アプリを1個入れるのに身分証明書? アメリカで始まった「スマホが身分証になる日」と、アンチスパイフォンという静かな選択肢
こんにちは。
今日はちょっと背筋がひんやりするけれど、できれば笑い飛ばしながら考えたいニュースのお話です。
2026年6月4日、アメリカのテキサス州でSB 2420という法律が本格的に動き出しました。
ざっくり言うと、
テキサスで新しくApple Accountを作る人は、年齢と身元の本人確認を済ませないと、アプリを1個もダウンロードできなくなる
という内容です。
電卓アプリを1つ落とすだけでも身分証、と想像すると、なかなかのパワープレイですよね。
きっかけは「子どもを有害なアプリから守ろう」という、とても真っ当な目的でした。
これ自体に反対する人はあまりいません。
問題は、その守り方のほうです
年齢を確かめるために、私たち全員が顔写真や身分証をアップロードする世界に近づいている、というところなんです。
実際、世界中の年齢確認サービスのおよそ6割を支えていると言われるYotiという会社について、2026年6月、ちょっと気になる調査結果が出ました。
顔写真や、スマホを1台ずつ識別できる端末フィンガープリントといった、かなり生々しい情報を集めて、第三者と共有していた可能性がある、というのです。
Metaも、PlayStationも、TikTokもこの会社の顧客に名を連ねています
「年齢を確認するだけ」のはずが、いつの間にか「あなたが誰で、どの端末を使っているか」まで記録される。これはちょっと話が違いますよね。
しかも、これはテキサスだけの話で終わりません。
ユタ州やルイジアナ州でも似た仕組みが始まり、カリフォルニア州では2027年から、スマホの初期設定の時点でOSが年齢を聞き取り、その「年齢シグナル」を各アプリに配る、という計画まで進んでいます。
つまり、
スマホそのものが「身分証の出張所」になっていく流れなんです
さて、ここでアンチスパイフォン(AntiSpyPhone)の出番です。
といっても、法律と喧嘩する魔法のアイテム、という話ではありません。
そもそも仕組みが違う、というだけのことです。
アンチスパイフォン(AntiSpyPhone)は、Googleのアカウントも、Appleのアカウントも、そもそも必要としません。
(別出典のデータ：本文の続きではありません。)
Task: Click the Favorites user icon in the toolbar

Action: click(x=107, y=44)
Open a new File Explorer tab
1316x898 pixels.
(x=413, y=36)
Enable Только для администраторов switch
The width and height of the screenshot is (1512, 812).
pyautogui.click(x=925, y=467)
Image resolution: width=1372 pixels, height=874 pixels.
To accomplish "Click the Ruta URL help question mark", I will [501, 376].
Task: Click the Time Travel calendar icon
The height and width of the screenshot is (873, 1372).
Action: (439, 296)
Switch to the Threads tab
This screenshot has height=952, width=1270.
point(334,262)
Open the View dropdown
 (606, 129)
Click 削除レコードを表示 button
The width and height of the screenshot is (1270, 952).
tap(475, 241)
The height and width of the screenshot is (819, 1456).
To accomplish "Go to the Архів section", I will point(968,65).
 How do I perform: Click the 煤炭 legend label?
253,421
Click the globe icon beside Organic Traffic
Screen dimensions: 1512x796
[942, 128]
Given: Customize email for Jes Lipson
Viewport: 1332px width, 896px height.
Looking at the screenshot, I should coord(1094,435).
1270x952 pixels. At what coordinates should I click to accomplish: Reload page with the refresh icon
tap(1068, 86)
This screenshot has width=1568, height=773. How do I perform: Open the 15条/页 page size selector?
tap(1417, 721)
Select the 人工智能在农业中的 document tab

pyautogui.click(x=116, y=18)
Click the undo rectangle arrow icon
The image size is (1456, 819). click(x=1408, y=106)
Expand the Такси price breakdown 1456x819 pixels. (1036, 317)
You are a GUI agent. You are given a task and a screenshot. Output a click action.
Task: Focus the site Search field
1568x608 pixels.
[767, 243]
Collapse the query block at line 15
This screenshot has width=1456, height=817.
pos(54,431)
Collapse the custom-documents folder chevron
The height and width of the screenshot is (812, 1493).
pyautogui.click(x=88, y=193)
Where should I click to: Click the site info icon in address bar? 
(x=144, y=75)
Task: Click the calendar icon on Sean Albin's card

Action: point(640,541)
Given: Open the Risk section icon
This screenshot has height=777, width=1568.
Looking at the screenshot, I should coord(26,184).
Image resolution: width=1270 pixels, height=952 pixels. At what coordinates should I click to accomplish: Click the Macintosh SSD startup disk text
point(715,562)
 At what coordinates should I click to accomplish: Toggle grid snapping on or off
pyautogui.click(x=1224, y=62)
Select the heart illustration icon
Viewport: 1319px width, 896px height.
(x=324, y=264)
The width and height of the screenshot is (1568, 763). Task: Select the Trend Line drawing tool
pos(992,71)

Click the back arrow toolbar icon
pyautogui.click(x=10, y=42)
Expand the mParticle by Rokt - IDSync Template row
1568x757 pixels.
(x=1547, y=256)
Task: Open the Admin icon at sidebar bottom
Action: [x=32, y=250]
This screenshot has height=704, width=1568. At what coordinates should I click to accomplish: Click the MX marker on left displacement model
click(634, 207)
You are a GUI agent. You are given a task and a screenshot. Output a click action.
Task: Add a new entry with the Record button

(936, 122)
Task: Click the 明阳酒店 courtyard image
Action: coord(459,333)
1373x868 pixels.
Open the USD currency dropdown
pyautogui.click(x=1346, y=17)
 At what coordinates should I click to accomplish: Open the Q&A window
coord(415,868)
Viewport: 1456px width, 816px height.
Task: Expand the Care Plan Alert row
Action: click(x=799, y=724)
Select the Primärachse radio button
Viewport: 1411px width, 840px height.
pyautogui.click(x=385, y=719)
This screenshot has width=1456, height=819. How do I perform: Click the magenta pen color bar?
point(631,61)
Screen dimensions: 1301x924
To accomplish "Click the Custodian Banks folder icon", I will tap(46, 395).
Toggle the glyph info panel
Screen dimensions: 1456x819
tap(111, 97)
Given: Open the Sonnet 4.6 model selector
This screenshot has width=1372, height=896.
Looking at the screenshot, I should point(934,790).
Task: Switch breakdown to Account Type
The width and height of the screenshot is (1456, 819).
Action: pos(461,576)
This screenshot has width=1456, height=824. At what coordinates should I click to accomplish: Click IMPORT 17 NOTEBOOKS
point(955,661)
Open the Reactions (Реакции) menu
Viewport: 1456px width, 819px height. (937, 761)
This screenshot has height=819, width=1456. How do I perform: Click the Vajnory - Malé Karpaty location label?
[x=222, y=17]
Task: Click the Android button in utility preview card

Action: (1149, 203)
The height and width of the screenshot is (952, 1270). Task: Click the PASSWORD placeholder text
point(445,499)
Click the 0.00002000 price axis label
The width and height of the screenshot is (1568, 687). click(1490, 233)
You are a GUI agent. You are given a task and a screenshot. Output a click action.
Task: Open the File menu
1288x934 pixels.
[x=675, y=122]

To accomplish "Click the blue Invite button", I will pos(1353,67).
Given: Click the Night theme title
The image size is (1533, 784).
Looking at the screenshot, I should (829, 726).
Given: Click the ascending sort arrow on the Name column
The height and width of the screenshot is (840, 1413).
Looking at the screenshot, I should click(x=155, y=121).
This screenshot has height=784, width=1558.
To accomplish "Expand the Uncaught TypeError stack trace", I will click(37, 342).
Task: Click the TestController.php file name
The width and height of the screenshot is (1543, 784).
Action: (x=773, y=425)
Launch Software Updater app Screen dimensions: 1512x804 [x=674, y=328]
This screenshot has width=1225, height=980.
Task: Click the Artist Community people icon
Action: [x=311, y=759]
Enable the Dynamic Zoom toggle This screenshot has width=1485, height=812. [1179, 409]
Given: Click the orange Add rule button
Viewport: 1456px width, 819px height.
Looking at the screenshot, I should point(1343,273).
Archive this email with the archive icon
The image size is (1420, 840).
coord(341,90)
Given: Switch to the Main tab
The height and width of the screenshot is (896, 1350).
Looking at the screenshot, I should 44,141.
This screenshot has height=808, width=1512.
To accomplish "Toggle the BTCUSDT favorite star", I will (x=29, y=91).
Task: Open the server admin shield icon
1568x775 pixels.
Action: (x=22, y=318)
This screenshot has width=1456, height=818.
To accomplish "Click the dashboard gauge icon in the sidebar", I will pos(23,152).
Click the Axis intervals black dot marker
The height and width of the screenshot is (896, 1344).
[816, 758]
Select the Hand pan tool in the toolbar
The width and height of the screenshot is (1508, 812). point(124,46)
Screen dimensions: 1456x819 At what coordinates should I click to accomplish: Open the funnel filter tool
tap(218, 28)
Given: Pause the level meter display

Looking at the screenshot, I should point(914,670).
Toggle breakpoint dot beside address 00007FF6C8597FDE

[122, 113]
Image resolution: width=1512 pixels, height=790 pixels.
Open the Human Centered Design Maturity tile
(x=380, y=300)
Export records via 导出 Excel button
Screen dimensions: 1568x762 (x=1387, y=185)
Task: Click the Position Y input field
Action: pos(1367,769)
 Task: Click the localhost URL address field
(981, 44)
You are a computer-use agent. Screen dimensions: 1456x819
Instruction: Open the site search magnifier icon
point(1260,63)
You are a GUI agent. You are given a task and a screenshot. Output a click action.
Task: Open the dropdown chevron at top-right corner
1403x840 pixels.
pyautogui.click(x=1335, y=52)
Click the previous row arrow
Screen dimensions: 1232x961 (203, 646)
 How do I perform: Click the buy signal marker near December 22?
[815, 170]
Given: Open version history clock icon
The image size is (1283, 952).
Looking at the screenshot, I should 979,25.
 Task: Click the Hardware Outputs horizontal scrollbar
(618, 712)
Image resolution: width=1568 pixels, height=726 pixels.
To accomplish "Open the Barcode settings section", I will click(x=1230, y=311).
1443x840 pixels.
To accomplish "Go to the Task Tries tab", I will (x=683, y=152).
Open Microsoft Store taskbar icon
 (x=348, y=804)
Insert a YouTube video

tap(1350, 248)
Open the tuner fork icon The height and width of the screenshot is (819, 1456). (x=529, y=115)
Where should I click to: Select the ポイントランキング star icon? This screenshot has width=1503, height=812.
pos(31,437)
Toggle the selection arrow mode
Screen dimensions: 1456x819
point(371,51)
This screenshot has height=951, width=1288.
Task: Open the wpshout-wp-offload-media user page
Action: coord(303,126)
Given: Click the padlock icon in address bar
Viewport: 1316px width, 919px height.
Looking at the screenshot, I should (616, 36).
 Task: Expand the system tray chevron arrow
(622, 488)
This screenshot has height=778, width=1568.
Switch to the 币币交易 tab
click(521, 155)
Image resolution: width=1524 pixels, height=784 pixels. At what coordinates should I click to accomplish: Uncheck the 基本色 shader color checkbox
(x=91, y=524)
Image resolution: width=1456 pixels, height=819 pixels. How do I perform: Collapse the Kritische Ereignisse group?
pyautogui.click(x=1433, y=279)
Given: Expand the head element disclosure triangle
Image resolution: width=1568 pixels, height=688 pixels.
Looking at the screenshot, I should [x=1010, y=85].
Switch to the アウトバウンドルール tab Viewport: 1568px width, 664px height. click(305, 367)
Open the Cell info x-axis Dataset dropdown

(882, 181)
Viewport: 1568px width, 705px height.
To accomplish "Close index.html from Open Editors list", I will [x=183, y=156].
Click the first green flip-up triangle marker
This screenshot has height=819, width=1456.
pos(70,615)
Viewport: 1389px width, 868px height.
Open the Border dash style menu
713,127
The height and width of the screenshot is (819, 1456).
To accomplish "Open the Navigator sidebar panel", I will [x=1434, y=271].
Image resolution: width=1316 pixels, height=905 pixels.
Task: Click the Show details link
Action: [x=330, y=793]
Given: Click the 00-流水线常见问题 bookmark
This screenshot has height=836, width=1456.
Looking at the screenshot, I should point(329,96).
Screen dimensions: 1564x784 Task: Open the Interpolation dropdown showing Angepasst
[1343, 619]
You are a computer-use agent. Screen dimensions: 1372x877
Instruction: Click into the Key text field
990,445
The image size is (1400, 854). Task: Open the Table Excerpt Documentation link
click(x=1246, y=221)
アプリを入れるときはAurora StoreやF-Droidといった仕組みを使うので、
「アカウントに本人確認を紐づけてからどうぞ」という関所を通らずに済みます。
アプリを1個入れるたびに身分証を出す世界とは、最初から地続きになっていないわけです。
さらにアンチスパイフォンは、例の「年齢シグナルを勝手に配る」ような動きを、こちらの許可なく走らせたりしません。
端末が勝手にあなたのことをアプリへ自己紹介してしまう、という事故が起きにくい設計です。
仕事用、プライベート用、趣味用と人格を分けられるプロファイル機能と組み合わせれば、「どこで何をしている誰なのか」を、自分の手で握っておけます。
念のため言っておくと、これは年齢確認そのものを「ズルしてかいくぐろう」というお話ではありません。
子どもを守る目的は本当に大事ですし、ヨーロッパでは生年月日そのものを渡さず「18歳以上です」という事実だけを暗号で証明する、ゼロ知識証明という賢いやり方も模索されています。
本来は、そういう「情報を渡しすぎない」方向に進んでほしいんです。
ただ、現実の制度はしばしば「とりあえず全部集めておけ」に傾きがちです。
だからこそ、自分の情報をどこまで差し出すかを自分で決められる端末を、1台持っておく。
それは過剰でも変人でもなく、ごく普通の自衛なんだと思います。
スマホが免許証になっていく時代に、せめて財布のヒモくらいは自分で握っておきたいですよね。
アンチスパイフォン(AntiSpyPhone)は、その「握り方」を静かに用意してくれる一台です。